REQUEST
Put the lines from the line containing "800x401 pixels. How" through the end of the records into a numbered list, leaving out blank lines.

____ DATA FOR THIS TASK

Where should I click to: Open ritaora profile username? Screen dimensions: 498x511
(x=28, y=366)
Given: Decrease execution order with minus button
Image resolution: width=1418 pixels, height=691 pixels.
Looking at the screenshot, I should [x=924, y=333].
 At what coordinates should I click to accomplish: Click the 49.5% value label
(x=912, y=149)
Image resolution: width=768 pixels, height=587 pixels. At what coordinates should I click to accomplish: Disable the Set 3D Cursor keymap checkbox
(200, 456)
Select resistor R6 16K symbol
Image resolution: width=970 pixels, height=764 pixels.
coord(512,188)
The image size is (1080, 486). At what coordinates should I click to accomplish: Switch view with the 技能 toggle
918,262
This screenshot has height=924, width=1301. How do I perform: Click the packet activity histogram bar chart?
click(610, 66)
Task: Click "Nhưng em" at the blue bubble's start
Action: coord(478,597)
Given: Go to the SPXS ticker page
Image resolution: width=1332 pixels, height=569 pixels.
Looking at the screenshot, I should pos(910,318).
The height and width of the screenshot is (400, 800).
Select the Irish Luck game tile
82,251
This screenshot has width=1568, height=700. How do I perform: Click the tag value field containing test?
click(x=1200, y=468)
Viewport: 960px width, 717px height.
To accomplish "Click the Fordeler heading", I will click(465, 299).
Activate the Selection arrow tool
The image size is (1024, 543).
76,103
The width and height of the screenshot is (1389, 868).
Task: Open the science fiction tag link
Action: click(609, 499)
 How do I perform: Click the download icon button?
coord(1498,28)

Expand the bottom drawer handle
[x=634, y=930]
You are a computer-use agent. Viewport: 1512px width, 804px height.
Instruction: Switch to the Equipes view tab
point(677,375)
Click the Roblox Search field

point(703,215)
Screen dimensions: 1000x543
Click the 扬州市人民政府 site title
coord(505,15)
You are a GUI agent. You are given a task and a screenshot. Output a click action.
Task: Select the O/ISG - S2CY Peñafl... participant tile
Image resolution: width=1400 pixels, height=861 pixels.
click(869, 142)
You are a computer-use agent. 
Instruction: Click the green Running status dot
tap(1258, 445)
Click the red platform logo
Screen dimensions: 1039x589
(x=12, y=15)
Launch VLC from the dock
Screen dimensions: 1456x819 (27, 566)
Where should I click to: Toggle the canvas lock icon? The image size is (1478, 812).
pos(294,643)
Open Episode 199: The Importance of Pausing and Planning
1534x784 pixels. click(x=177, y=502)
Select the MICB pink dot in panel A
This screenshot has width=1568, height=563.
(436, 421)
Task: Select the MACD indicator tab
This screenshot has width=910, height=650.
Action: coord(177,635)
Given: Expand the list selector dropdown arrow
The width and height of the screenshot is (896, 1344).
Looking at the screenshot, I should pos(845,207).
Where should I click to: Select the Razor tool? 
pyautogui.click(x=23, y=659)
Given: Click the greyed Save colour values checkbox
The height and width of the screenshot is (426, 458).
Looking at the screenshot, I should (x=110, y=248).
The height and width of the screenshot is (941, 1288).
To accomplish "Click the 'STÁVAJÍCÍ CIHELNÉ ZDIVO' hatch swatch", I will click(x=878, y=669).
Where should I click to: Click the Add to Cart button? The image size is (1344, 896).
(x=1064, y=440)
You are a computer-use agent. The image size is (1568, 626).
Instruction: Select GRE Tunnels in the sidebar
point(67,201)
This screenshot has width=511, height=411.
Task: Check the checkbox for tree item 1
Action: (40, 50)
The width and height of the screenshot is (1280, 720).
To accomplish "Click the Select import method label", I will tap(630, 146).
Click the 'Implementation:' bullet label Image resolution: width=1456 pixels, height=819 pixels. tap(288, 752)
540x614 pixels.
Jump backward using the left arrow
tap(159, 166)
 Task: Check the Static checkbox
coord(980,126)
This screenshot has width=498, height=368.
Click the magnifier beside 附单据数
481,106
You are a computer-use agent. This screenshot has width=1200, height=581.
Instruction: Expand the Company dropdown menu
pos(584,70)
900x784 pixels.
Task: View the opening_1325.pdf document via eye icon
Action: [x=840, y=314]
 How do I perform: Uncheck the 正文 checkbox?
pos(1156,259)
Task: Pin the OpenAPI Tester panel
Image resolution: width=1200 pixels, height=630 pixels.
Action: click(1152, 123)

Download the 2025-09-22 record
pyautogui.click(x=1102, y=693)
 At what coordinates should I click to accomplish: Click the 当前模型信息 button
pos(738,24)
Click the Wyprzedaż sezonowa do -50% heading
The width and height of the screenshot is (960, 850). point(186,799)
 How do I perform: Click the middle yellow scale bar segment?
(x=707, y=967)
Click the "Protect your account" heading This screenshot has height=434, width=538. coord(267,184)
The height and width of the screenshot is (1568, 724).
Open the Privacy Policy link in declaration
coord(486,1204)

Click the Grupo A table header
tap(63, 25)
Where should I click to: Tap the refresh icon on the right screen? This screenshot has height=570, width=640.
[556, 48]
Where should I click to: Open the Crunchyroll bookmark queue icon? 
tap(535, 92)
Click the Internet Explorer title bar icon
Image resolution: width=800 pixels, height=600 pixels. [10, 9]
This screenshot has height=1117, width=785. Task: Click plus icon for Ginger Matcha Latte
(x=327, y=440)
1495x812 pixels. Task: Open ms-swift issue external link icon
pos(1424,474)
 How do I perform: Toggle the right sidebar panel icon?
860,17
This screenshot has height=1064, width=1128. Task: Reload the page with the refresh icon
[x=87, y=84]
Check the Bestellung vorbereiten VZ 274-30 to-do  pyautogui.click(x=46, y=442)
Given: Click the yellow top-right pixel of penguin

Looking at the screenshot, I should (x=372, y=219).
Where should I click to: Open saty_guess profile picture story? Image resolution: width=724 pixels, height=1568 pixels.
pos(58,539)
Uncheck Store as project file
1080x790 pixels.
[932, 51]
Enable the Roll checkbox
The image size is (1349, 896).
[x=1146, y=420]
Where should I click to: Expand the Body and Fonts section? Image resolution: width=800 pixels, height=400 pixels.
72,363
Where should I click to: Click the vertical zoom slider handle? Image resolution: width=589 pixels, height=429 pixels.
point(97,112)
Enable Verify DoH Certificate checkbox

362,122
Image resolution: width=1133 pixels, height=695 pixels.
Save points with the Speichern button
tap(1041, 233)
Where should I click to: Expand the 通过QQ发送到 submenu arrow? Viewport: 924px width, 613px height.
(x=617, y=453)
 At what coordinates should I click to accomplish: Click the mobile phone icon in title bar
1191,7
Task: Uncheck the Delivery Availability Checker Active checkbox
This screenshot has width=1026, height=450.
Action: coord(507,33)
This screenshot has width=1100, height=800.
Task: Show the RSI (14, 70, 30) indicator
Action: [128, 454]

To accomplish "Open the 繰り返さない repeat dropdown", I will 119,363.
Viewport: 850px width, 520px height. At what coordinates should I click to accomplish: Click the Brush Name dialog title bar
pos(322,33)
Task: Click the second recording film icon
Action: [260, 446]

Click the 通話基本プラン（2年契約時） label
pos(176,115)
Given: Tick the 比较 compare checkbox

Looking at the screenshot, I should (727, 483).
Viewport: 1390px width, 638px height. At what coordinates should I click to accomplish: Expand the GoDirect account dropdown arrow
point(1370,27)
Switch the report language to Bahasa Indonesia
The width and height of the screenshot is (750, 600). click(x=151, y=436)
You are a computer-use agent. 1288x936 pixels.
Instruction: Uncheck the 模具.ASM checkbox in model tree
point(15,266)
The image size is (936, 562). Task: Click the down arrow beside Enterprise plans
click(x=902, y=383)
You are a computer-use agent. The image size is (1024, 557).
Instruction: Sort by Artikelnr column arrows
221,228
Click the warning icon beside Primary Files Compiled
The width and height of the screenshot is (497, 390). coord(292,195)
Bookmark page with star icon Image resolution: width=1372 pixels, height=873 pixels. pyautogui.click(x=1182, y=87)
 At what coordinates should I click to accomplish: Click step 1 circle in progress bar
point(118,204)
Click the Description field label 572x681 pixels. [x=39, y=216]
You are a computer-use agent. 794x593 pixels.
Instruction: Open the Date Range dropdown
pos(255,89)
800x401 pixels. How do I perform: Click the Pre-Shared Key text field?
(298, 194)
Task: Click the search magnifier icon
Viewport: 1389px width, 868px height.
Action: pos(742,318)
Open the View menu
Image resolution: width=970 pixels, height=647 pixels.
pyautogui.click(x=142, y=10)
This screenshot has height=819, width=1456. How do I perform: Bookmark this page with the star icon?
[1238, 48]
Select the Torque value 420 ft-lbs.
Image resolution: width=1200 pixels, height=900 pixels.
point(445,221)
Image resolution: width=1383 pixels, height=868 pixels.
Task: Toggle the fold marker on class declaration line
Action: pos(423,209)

________

EXERCISE OUTPUT
1. 800x401 pixels. How do I perform: Click the Pre-Shared Key text field?
2. (298, 194)
3. Task: Click the search magnifier icon
4. Viewport: 1389px width, 868px height.
5. Action: pos(742,318)
6. Open the View menu
7. Image resolution: width=970 pixels, height=647 pixels.
8. pyautogui.click(x=142, y=10)
9. This screenshot has height=819, width=1456. How do I perform: Bookmark this page with the star icon?
10. [1238, 48]
11. Select the Torque value 420 ft-lbs.
12. Image resolution: width=1200 pixels, height=900 pixels.
13. point(445,221)
14. Image resolution: width=1383 pixels, height=868 pixels.
15. Task: Toggle the fold marker on class declaration line
16. Action: pos(423,209)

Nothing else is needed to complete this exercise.